#### [Data excerpts]
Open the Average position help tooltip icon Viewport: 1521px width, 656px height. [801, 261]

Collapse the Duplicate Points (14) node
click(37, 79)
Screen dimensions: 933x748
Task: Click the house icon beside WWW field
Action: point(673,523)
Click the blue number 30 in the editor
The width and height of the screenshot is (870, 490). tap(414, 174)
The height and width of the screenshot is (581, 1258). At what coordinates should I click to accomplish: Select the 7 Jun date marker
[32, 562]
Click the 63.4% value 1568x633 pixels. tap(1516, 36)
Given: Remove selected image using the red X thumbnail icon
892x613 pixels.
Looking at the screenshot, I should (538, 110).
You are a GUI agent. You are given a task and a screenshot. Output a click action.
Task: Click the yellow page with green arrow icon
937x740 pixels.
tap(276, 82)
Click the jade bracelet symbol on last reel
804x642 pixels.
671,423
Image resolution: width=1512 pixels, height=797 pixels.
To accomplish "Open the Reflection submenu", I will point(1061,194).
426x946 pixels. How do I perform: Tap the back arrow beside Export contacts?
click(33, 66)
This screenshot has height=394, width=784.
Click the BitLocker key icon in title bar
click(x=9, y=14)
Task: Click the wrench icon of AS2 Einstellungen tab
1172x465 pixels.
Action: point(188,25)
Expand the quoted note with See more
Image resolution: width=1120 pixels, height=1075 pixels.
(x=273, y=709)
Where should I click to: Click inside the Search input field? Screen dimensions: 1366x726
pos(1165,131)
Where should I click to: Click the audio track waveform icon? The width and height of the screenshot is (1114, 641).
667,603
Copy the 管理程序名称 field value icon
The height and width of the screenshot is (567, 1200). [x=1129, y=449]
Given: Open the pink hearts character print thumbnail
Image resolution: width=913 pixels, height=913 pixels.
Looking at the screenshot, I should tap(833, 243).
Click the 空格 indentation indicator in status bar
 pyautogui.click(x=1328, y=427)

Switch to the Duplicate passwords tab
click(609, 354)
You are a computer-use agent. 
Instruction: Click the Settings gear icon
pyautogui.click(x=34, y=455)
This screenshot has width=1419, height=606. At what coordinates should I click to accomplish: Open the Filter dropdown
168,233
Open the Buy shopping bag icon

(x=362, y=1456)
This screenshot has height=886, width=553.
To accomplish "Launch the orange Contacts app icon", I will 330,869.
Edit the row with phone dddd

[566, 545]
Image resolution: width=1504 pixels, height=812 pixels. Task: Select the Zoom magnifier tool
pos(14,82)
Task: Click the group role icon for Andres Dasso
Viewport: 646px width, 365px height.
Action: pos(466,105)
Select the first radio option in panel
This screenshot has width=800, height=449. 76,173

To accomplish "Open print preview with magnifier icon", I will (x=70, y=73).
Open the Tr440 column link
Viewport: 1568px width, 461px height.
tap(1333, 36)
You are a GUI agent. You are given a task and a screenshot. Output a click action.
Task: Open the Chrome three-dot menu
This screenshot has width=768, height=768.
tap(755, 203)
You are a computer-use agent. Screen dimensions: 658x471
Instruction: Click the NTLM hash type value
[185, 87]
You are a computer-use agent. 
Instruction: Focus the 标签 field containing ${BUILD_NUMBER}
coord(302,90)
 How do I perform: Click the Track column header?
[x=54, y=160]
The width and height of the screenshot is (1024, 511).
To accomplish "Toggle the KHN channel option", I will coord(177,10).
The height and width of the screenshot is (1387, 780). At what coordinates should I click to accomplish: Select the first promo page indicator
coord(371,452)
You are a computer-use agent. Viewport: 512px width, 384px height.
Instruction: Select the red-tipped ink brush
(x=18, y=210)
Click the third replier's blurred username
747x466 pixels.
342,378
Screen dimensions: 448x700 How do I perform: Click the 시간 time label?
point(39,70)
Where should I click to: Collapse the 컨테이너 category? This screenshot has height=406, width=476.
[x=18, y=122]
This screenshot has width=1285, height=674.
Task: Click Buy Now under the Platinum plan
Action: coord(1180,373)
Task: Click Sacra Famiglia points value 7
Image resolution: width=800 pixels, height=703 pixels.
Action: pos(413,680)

#### [What is required]
Would you print each line of the material exactly?

#### [Task solution]
Open the Average position help tooltip icon Viewport: 1521px width, 656px height. [801, 261]

Collapse the Duplicate Points (14) node
click(37, 79)
Screen dimensions: 933x748
Task: Click the house icon beside WWW field
Action: point(673,523)
Click the blue number 30 in the editor
The width and height of the screenshot is (870, 490). tap(414, 174)
The height and width of the screenshot is (581, 1258). At what coordinates should I click to accomplish: Select the 7 Jun date marker
[32, 562]
Click the 63.4% value 1568x633 pixels. tap(1516, 36)
Given: Remove selected image using the red X thumbnail icon
892x613 pixels.
Looking at the screenshot, I should (538, 110).
You are a GUI agent. You are given a task and a screenshot. Output a click action.
Task: Click the yellow page with green arrow icon
937x740 pixels.
tap(276, 82)
Click the jade bracelet symbol on last reel
804x642 pixels.
671,423
Image resolution: width=1512 pixels, height=797 pixels.
To accomplish "Open the Reflection submenu", I will point(1061,194).
426x946 pixels. How do I perform: Tap the back arrow beside Export contacts?
click(33, 66)
This screenshot has height=394, width=784.
Click the BitLocker key icon in title bar
click(x=9, y=14)
Task: Click the wrench icon of AS2 Einstellungen tab
1172x465 pixels.
Action: point(188,25)
Expand the quoted note with See more
Image resolution: width=1120 pixels, height=1075 pixels.
(x=273, y=709)
Where should I click to: Click inside the Search input field? Screen dimensions: 1366x726
pos(1165,131)
Where should I click to: Click the audio track waveform icon? The width and height of the screenshot is (1114, 641).
667,603
Copy the 管理程序名称 field value icon
The height and width of the screenshot is (567, 1200). [x=1129, y=449]
Given: Open the pink hearts character print thumbnail
Image resolution: width=913 pixels, height=913 pixels.
Looking at the screenshot, I should tap(833, 243).
Click the 空格 indentation indicator in status bar
 pyautogui.click(x=1328, y=427)

Switch to the Duplicate passwords tab
click(609, 354)
You are a computer-use agent. 
Instruction: Click the Settings gear icon
pyautogui.click(x=34, y=455)
This screenshot has width=1419, height=606. At what coordinates should I click to accomplish: Open the Filter dropdown
168,233
Open the Buy shopping bag icon

(x=362, y=1456)
This screenshot has height=886, width=553.
To accomplish "Launch the orange Contacts app icon", I will 330,869.
Edit the row with phone dddd

[566, 545]
Image resolution: width=1504 pixels, height=812 pixels. Task: Select the Zoom magnifier tool
pos(14,82)
Task: Click the group role icon for Andres Dasso
Viewport: 646px width, 365px height.
Action: pos(466,105)
Select the first radio option in panel
This screenshot has width=800, height=449. 76,173

To accomplish "Open print preview with magnifier icon", I will (x=70, y=73).
Open the Tr440 column link
Viewport: 1568px width, 461px height.
tap(1333, 36)
You are a GUI agent. You are given a task and a screenshot. Output a click action.
Task: Open the Chrome three-dot menu
This screenshot has width=768, height=768.
tap(755, 203)
You are a computer-use agent. Screen dimensions: 658x471
Instruction: Click the NTLM hash type value
[185, 87]
You are a computer-use agent. 
Instruction: Focus the 标签 field containing ${BUILD_NUMBER}
coord(302,90)
 How do I perform: Click the Track column header?
[x=54, y=160]
The width and height of the screenshot is (1024, 511).
To accomplish "Toggle the KHN channel option", I will coord(177,10).
The height and width of the screenshot is (1387, 780). At what coordinates should I click to accomplish: Select the first promo page indicator
coord(371,452)
You are a computer-use agent. Viewport: 512px width, 384px height.
Instruction: Select the red-tipped ink brush
(x=18, y=210)
Click the third replier's blurred username
747x466 pixels.
342,378
Screen dimensions: 448x700 How do I perform: Click the 시간 time label?
point(39,70)
Where should I click to: Collapse the 컨테이너 category? This screenshot has height=406, width=476.
[x=18, y=122]
This screenshot has width=1285, height=674.
Task: Click Buy Now under the Platinum plan
Action: coord(1180,373)
Task: Click Sacra Famiglia points value 7
Image resolution: width=800 pixels, height=703 pixels.
Action: pos(413,680)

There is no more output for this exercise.